Reproduce the entries unchanged, everything from the line containing "Describe the element at coordinates (286, 510)" down to the line containing "Numărul creșelor și", and nothing else.

AVAILABLE RECORDS →
- - - - -
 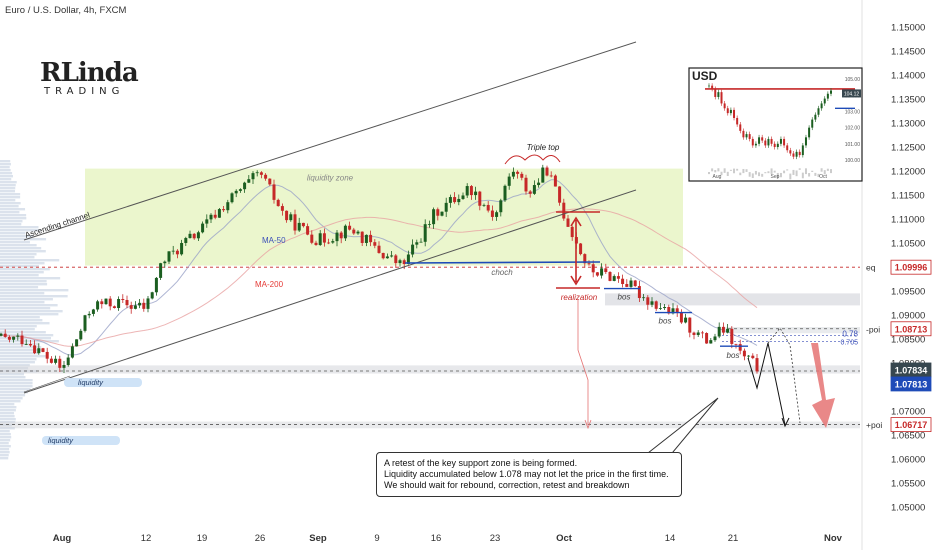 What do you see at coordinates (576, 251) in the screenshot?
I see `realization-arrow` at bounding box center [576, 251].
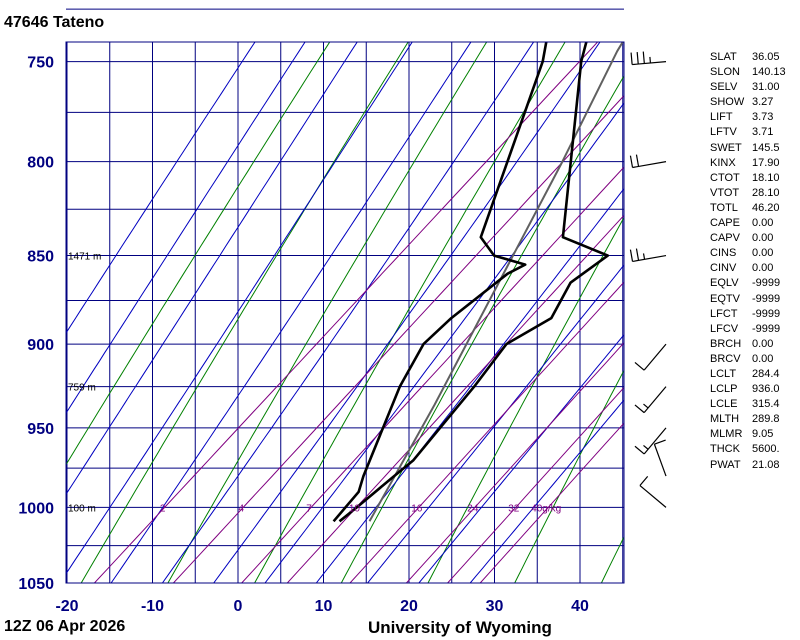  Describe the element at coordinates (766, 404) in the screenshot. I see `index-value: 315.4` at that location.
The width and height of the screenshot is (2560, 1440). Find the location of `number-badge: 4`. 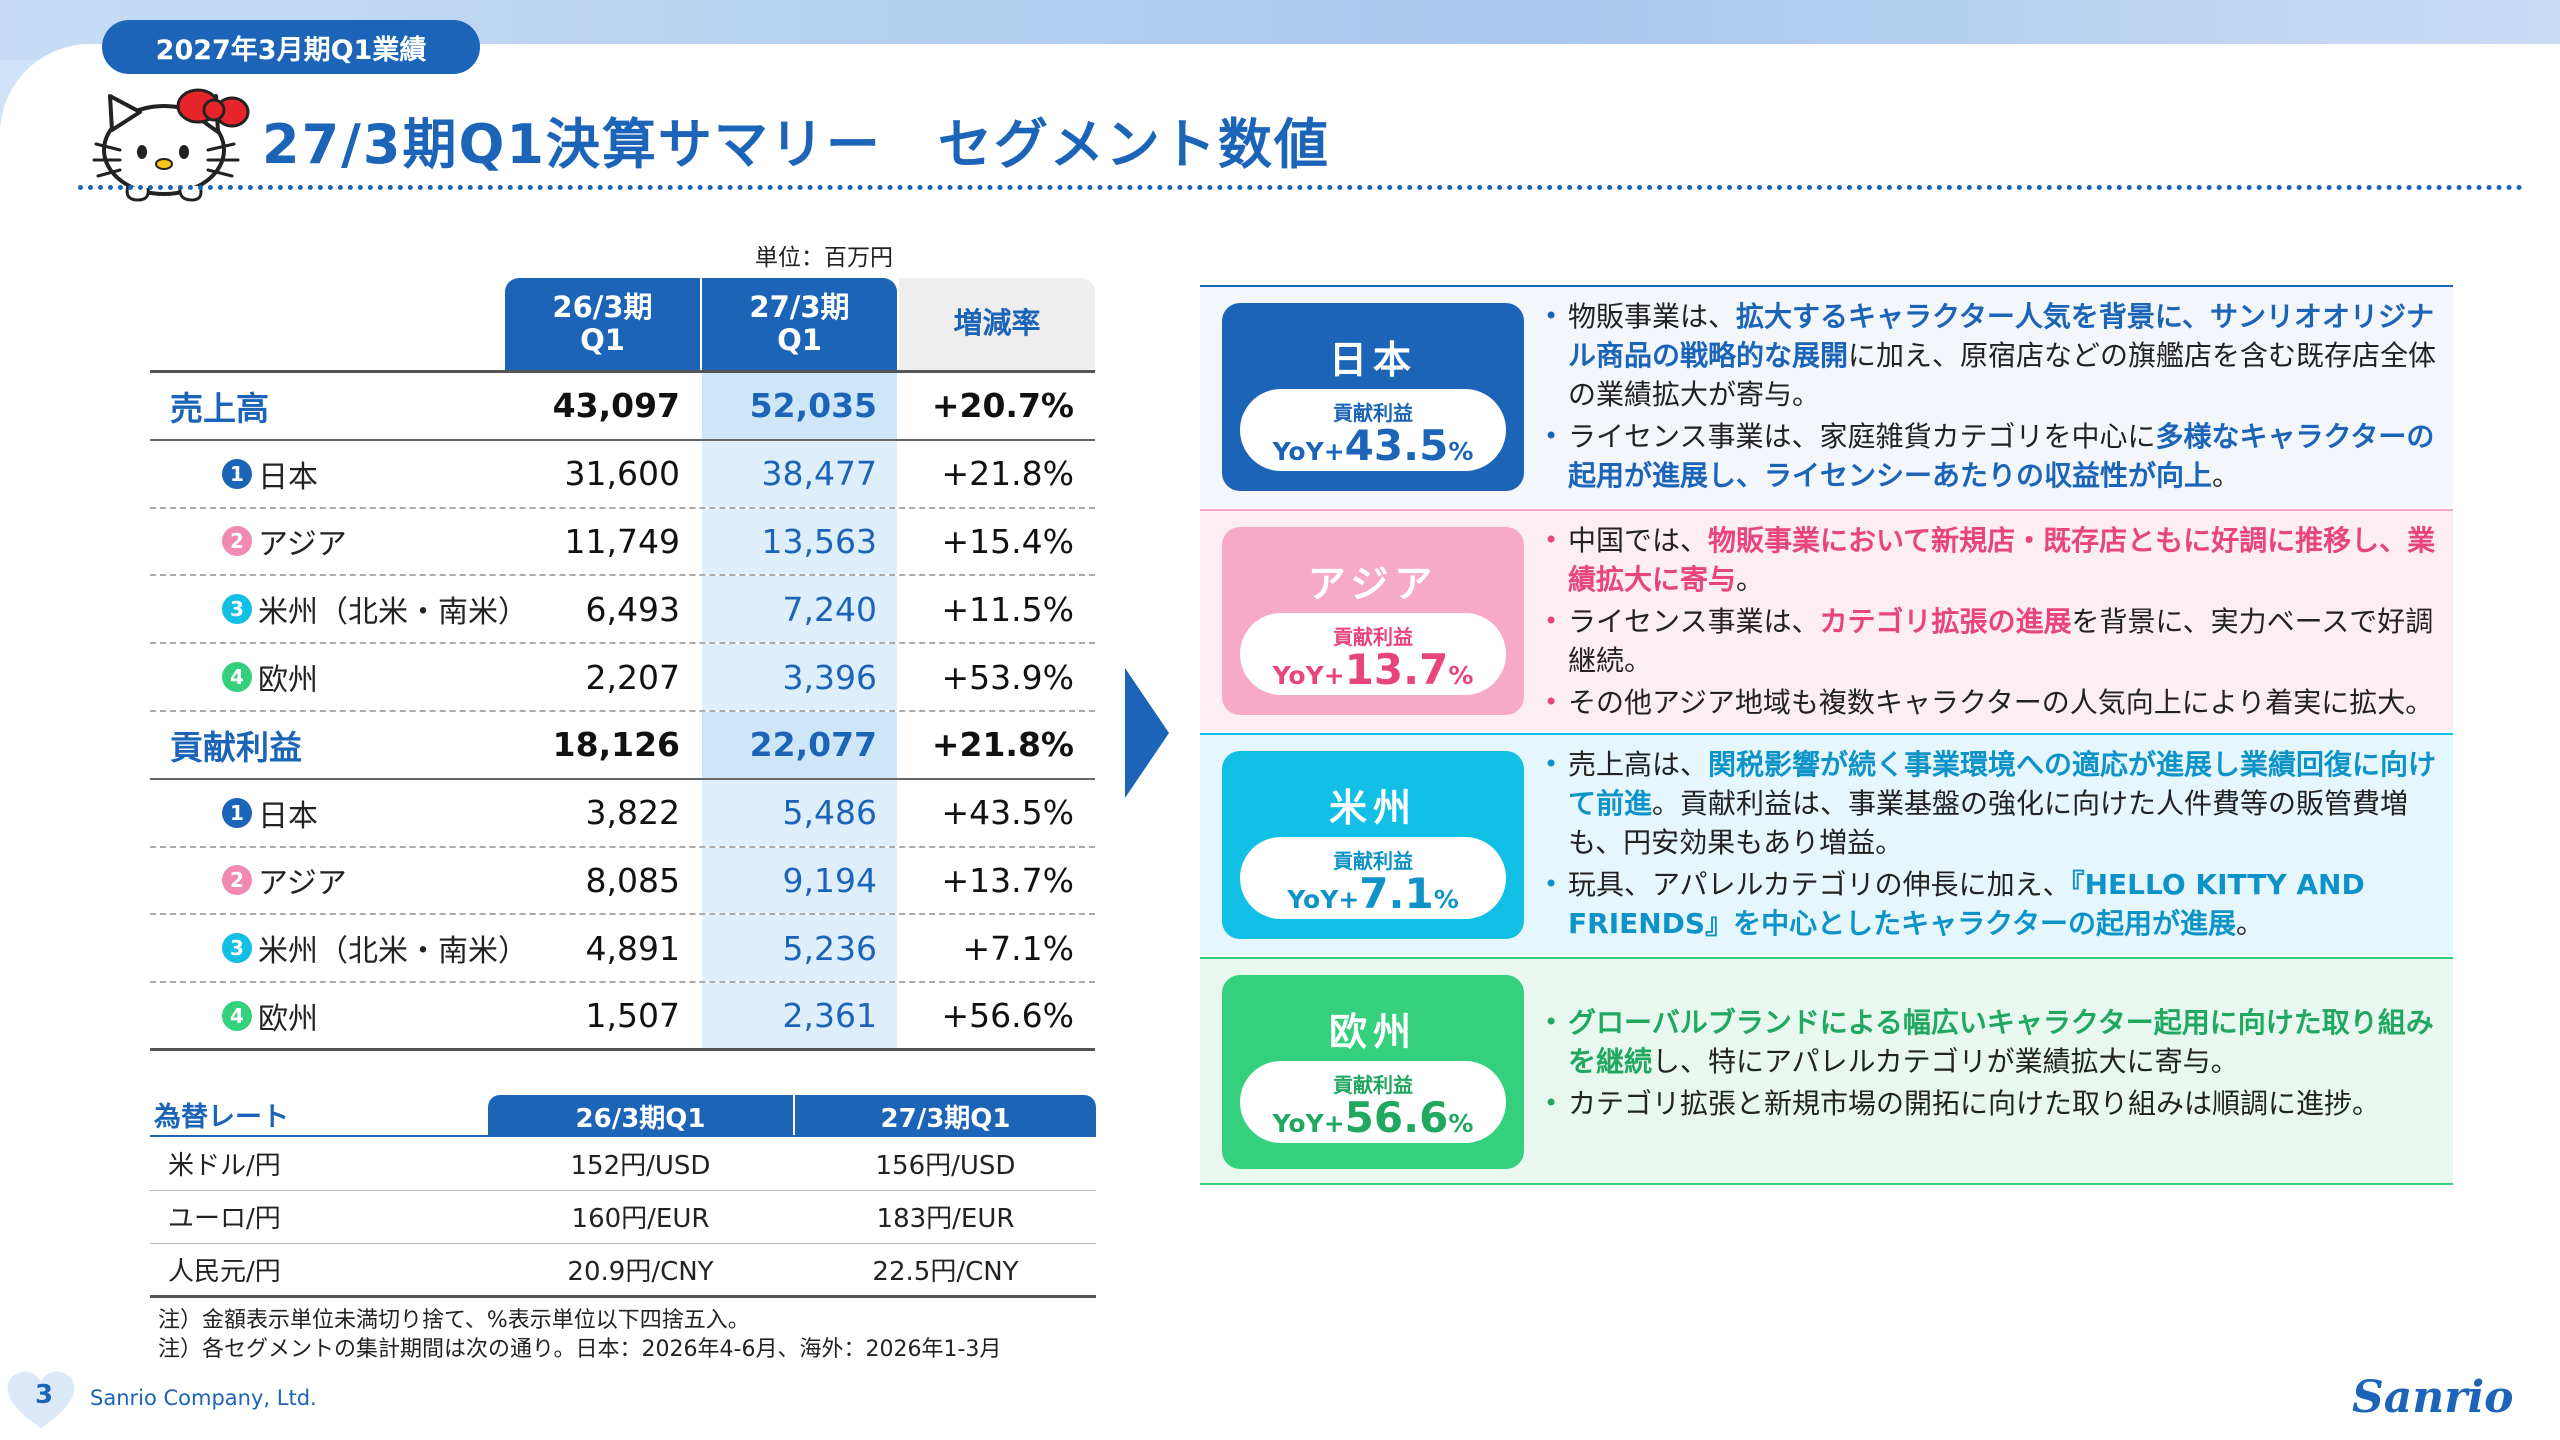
- - - - -
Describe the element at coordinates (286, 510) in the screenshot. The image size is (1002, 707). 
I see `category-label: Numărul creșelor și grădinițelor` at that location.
- - - - -
WRITTEN RESPONSE →
Describe the element at coordinates (286, 510) in the screenshot. The image size is (1002, 707). 
I see `category-label: Numărul creșelor și grădinițelor` at that location.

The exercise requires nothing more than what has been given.